Looking at it from a business point of view alone we are in long term decline with an ever diminishing customer base and no obvious strategy to turn things around, a recipe for disaster if ever there was one.


hancockingoal added 21:03 - Jan 1
A brilliant blog, well thought out and obviously very well researched, I agree with every word! I think Bill McGarry should also be acknowledged with the other 3 'inexperienced' young managers (sorry for a slight criticism) I gave up my season ticket this season as I fell victim to the concession goalpost move and that together with the dross on the pitch for the past couple of seasons, I felt enough was enough. I have attended 5 games this season, all freebies I have to admit and the first three amongst the 'prawn sandwich' brigade! I sat in my old seat in the Cobbold stand Boxing Day and I have to say that from entering the ground at 2.50 to leaving at 4.55, there was not one single thing that would entice me back! How awful was the football? same old, same old! The stadium was tired, the catering third rate and expensive, I felt so sorry for the lone guy having to serve people, his employer having no thought or consideration either for him or their customers! to conclude a sorry state of affairs and so sad that such a once great club now finds itself third rate!!!

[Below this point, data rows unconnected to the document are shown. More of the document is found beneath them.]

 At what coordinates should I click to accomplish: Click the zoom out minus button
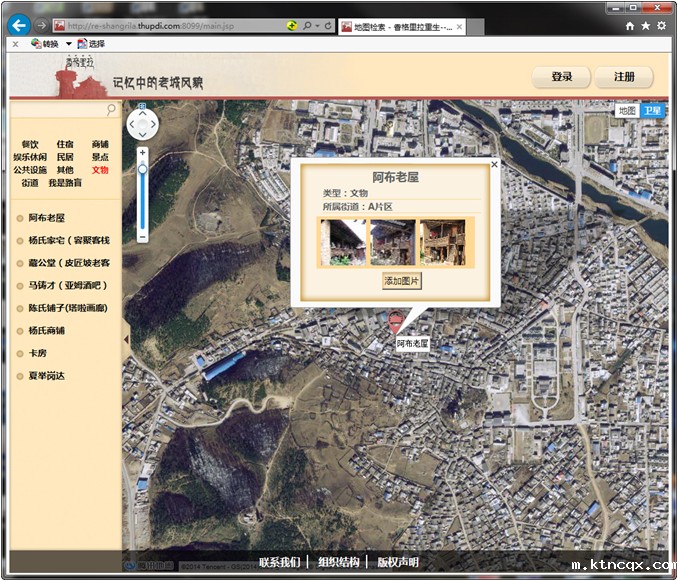tap(142, 237)
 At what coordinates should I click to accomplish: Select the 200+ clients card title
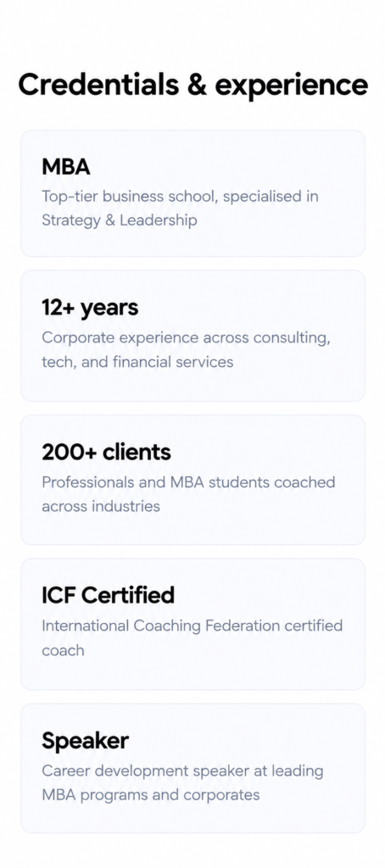(106, 453)
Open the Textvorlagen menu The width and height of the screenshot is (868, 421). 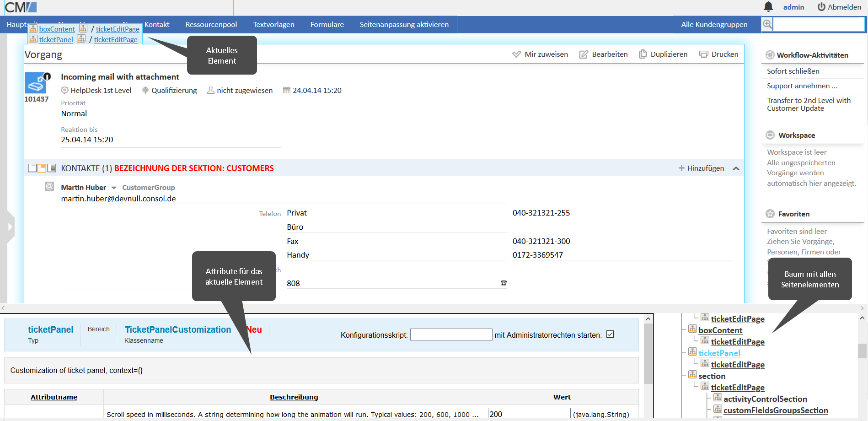pyautogui.click(x=273, y=25)
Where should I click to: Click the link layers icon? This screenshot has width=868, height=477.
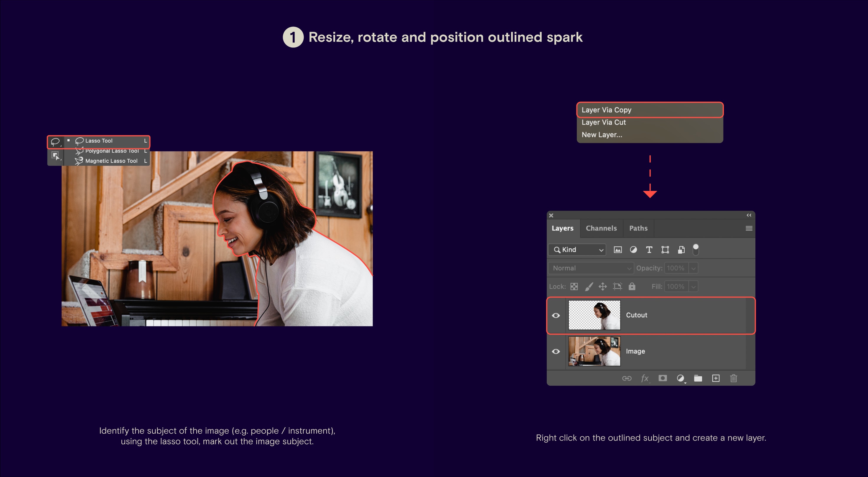coord(627,378)
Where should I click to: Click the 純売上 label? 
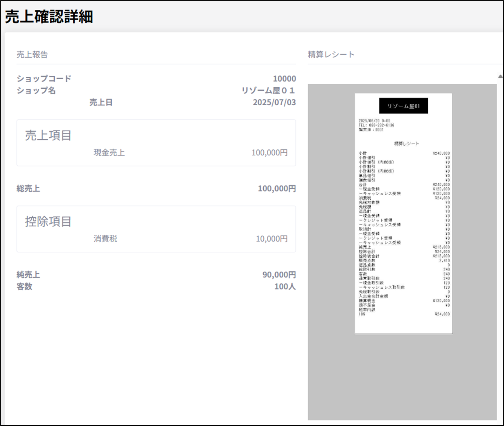click(28, 275)
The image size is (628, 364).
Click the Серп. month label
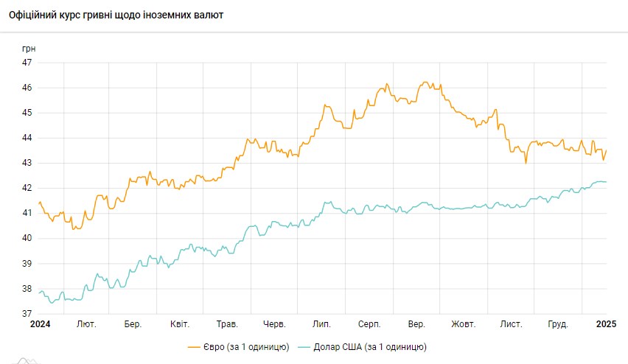point(369,324)
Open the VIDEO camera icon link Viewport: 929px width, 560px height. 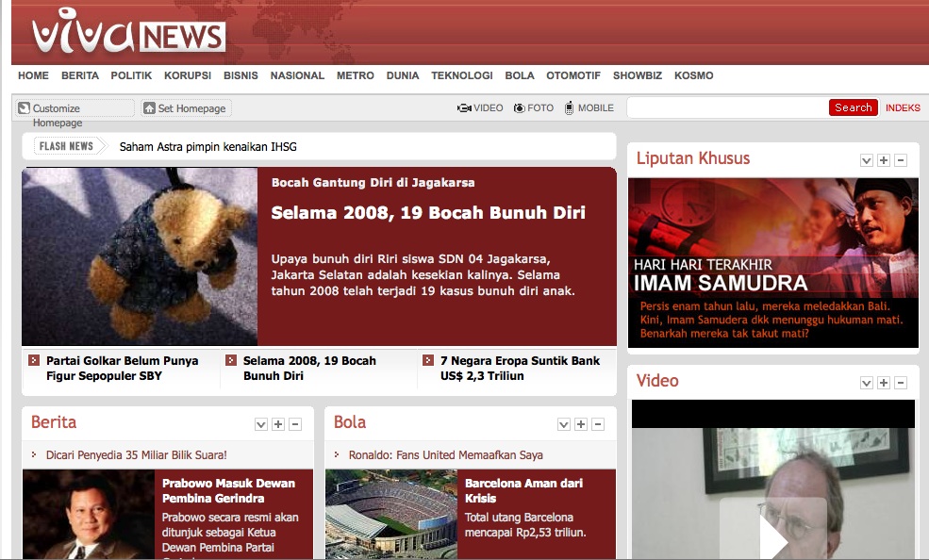464,108
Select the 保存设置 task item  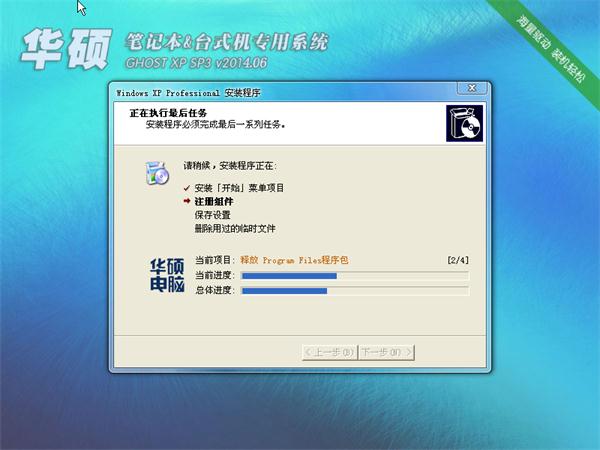[212, 214]
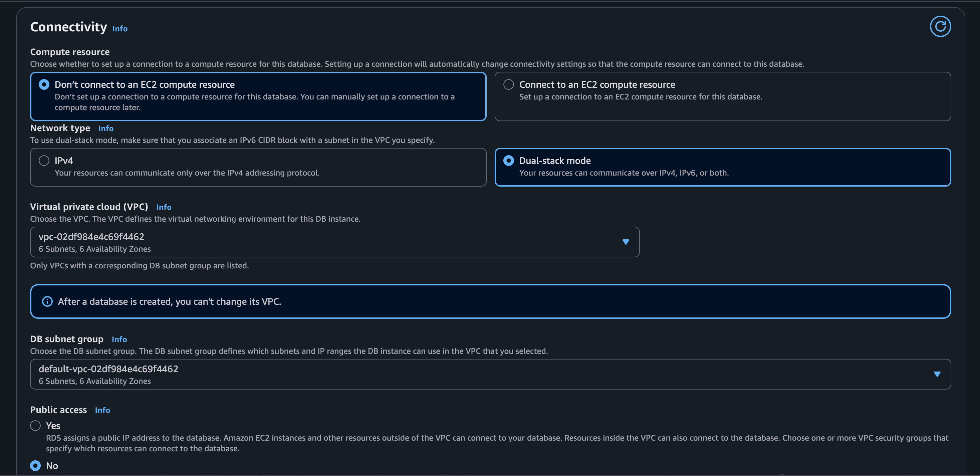The width and height of the screenshot is (980, 476).
Task: Choose the IPv4 network type
Action: (44, 161)
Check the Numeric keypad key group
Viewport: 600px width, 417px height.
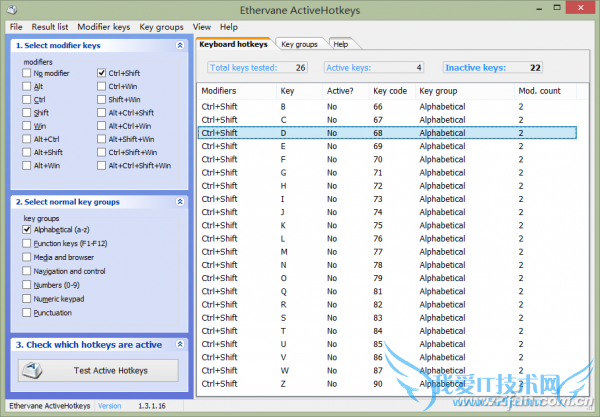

hyperbrit added 23:34 - Jan 3
...I'm wondering when it's going to catch up with him. He almost got busted in Brazil for scalping but he has good lawyers. Mick is playing the game for his retirement money that's big a sell out as ME Being relegated is needed imo...remember City??

hyperbrit added 02:13 - Jan 7
...and at the moment Evans is gutting the club and selling everyone of value before leaving.... typical corporate raiding!!

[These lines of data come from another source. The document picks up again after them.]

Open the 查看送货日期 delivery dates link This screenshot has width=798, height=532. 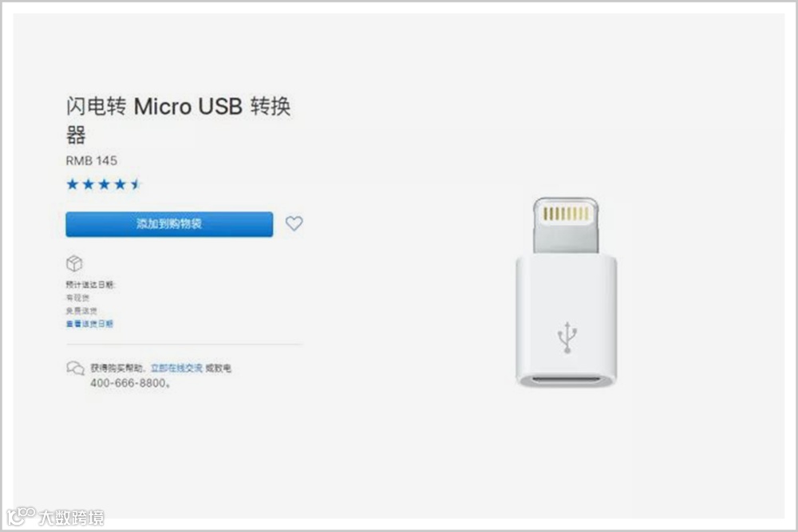pyautogui.click(x=89, y=324)
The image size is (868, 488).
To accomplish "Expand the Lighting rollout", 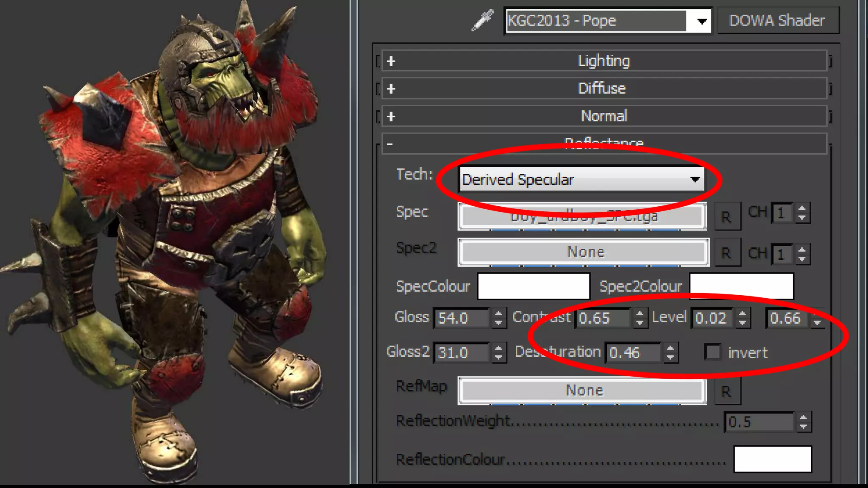I will click(604, 61).
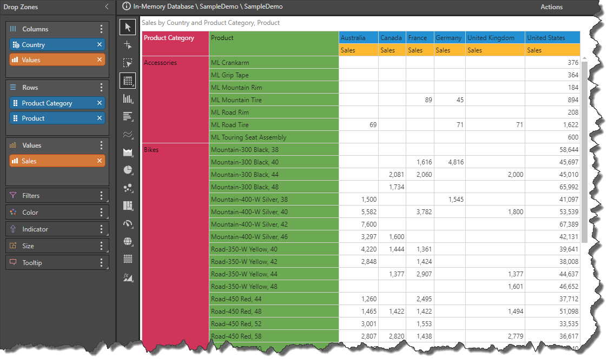Click the scatter bubble chart icon

point(128,188)
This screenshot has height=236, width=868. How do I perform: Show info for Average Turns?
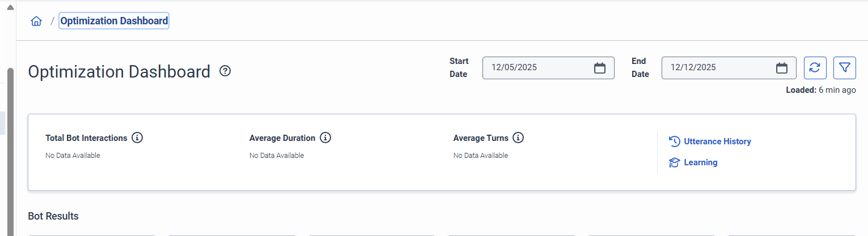pos(518,138)
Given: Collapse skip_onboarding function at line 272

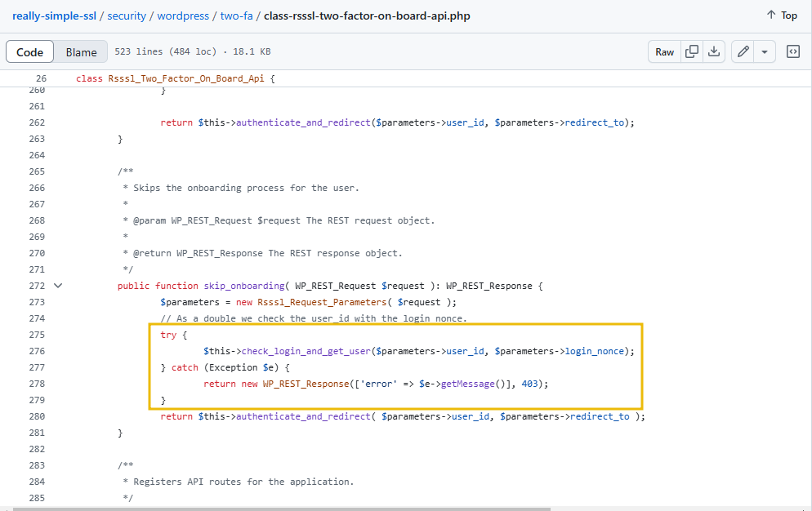Looking at the screenshot, I should (x=58, y=286).
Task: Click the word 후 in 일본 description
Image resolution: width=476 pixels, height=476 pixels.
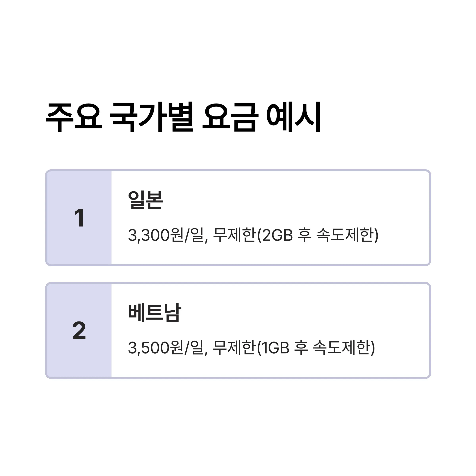Action: [305, 235]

hyperbrit added 19:07 - Jan 7
...a white collar criminal whose company buys huge tranches of tickets to high profile events and sells them on at scalping prices for "events"...think wine,women and song here!!

norfolkbluey added 20:52 - Feb 1
I have been onto ME for several years. I have always thought he bought the club as a way of off loading losses and tax avoidance. Perfect. It's a win win for him. Get to the premiership, he wins, stay in the Championship he wins. You have to take your hat off to the man. That's the way he accumulated his fortune. He also comes across as a passionate supporter a hero for saving us. B******s. He is laughing all the way to the bank. If another sugar daddy comes along and he sells, he wins again! The man is a genius. Lets look forward to years and years in the Championship.